Geoffrey R. Oxnard, MD: My point is that we’re pushing the boundary here, and we all need to do that and describe our experiences as we do it.

Roy S. Herbst, MD, PhD: I will say that for clinical trials, the Lung Master Protocols that are out there are an important component, as well, and many of us are involved with those. Most patients in this country are treated in the community; we need to make sure there are clinical trials that can be done in the community setting.

The Lung Master Protocol, for example, in squamous-cell lung cancer, is looking at genetic drivers. However, we also have two arms now that will receive immunotherapy, either ipilimumab and nivolumab or nivolumab. We’re taking that combination out to the community. I think that’s really important because there will be an immunotherapy clinical trial for a patient who doesn’t have a genetic driver.

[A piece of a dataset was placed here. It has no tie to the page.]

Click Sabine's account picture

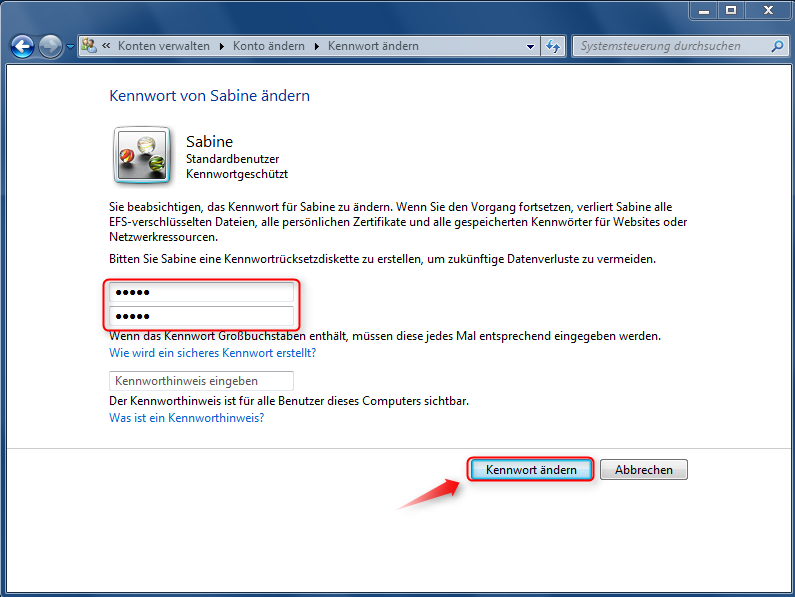click(142, 155)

We’re also looking at tremelimumab plus MEDI4736 (durvalumab). So, we have trials now that we’re seeding at 500+ sites around the country. It’s important that we have trials that are community-ready for patients to go on them.

Naiyer Rizvi, MD: I think that trial is answering a question, which patients ask me every day: If I progress on nivolumab, will the immunotherapy combination work? We don’t know yet, so I think that trial will be useful.

Roy S. Herbst, MD, PhD: It’s just the tip of the iceberg because there are so many other immune inhibitors which we probably don’t have time to talk about, but it’s an exciting field and the science is going to drive things. Clinical trials and clinical trials with biopsies will really help us to figure out what’s next.

Mark A. Socinski, MD: Often the number one reason a patient doesn’t go on a clinical trial is because they say their doctor didn’t recommend a clinical trial. It comes back to us in doing that.